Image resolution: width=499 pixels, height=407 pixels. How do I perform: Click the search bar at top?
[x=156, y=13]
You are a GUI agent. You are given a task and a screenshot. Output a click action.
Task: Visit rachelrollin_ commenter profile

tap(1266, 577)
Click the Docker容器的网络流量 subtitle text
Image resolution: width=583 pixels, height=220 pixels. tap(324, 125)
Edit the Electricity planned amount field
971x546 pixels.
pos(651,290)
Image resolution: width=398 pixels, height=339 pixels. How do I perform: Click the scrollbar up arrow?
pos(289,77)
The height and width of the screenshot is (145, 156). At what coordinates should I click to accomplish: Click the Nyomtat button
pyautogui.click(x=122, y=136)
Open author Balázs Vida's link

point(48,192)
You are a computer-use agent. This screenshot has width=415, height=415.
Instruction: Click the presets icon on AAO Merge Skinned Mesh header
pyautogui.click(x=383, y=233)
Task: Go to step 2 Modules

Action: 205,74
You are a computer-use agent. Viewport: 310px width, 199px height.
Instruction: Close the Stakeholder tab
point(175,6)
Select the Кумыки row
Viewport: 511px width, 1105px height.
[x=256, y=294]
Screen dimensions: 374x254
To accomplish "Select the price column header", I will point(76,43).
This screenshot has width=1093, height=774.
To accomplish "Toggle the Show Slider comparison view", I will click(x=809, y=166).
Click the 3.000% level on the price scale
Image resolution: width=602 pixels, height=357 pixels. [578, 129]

# Activity
What you return must match the listing exactly, with nothing missing.

# Result
Image resolution: width=499 pixels, height=407 pixels. How do I perform: Click the search bar at top?
[x=156, y=13]
You are a GUI agent. You are given a task and a screenshot. Output a click action.
Task: Visit rachelrollin_ commenter profile

tap(1266, 577)
Click the Docker容器的网络流量 subtitle text
Image resolution: width=583 pixels, height=220 pixels. tap(324, 125)
Edit the Electricity planned amount field
971x546 pixels.
pos(651,290)
Image resolution: width=398 pixels, height=339 pixels. How do I perform: Click the scrollbar up arrow?
pos(289,77)
The height and width of the screenshot is (145, 156). At what coordinates should I click to accomplish: Click the Nyomtat button
pyautogui.click(x=122, y=136)
Open author Balázs Vida's link

point(48,192)
You are a computer-use agent. This screenshot has width=415, height=415.
Instruction: Click the presets icon on AAO Merge Skinned Mesh header
pyautogui.click(x=383, y=233)
Task: Go to step 2 Modules

Action: 205,74
You are a computer-use agent. Viewport: 310px width, 199px height.
Instruction: Close the Stakeholder tab
point(175,6)
Select the Кумыки row
Viewport: 511px width, 1105px height.
[x=256, y=294]
Screen dimensions: 374x254
To accomplish "Select the price column header", I will point(76,43).
This screenshot has width=1093, height=774.
To accomplish "Toggle the Show Slider comparison view", I will click(x=809, y=166).
Click the 3.000% level on the price scale
Image resolution: width=602 pixels, height=357 pixels. [578, 129]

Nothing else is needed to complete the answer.